--- Records to process ---

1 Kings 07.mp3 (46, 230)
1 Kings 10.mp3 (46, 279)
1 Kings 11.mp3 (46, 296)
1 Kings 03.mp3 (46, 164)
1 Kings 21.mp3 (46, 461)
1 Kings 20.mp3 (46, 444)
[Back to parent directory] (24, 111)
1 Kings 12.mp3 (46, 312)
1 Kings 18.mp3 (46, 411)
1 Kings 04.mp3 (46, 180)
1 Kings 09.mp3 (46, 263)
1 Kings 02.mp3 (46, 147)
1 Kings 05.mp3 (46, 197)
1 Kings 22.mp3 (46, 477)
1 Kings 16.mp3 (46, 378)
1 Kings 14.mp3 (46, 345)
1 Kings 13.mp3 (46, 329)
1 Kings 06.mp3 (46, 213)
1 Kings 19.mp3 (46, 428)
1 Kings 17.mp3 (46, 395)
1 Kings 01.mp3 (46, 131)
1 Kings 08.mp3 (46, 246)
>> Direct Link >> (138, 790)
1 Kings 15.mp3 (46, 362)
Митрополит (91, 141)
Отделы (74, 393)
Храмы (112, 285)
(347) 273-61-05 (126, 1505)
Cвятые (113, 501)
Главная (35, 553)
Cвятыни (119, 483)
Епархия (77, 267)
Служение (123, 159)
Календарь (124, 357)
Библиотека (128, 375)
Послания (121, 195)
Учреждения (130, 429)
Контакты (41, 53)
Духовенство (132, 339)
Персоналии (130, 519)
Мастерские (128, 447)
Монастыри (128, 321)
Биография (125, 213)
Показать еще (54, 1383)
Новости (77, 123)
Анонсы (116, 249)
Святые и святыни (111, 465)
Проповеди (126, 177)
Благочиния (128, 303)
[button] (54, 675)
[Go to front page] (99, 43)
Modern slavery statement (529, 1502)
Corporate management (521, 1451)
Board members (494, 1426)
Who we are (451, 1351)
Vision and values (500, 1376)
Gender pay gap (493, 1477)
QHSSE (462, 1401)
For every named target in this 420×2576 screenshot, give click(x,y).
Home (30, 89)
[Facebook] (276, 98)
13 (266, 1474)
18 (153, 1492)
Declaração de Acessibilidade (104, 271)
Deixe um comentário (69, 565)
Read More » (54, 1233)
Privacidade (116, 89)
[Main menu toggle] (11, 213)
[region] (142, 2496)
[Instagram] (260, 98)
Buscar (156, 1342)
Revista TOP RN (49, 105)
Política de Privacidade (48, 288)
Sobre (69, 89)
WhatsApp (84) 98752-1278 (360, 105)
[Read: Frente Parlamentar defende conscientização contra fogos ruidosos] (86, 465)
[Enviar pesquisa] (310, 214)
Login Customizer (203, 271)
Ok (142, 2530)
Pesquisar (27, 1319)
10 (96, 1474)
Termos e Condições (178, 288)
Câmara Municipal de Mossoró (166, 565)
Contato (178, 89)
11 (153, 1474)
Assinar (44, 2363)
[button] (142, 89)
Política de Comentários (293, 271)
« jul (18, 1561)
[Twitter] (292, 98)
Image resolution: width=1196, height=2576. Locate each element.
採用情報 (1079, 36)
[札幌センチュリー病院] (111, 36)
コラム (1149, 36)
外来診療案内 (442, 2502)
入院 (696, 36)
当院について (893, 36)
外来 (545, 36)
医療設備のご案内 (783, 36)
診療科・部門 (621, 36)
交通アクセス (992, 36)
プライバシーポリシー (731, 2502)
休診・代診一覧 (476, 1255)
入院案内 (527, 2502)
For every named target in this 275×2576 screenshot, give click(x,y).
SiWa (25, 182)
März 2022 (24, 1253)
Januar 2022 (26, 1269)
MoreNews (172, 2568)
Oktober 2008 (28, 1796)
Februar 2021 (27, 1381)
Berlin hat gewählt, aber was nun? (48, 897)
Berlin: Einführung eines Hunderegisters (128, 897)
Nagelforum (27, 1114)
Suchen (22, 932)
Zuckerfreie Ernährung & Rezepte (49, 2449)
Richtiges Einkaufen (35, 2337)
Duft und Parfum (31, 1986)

---

What to work on:
Set down exactly the lines of the data above, beginning with the line that has "Revista TOP RN (49, 105)" and ending with the line that has "[Twitter] (292, 98)", and no others.

Response for this exercise:
Revista TOP RN (49, 105)
Política de Privacidade (48, 288)
Sobre (69, 89)
WhatsApp (84) 98752-1278 (360, 105)
[Read: Frente Parlamentar defende conscientização contra fogos ruidosos] (86, 465)
[Enviar pesquisa] (310, 214)
Login Customizer (203, 271)
Ok (142, 2530)
Pesquisar (27, 1319)
10 (96, 1474)
Termos e Condições (178, 288)
Câmara Municipal de Mossoró (166, 565)
Contato (178, 89)
11 (153, 1474)
Assinar (44, 2363)
[button] (142, 89)
Política de Comentários (293, 271)
« jul (18, 1561)
[Twitter] (292, 98)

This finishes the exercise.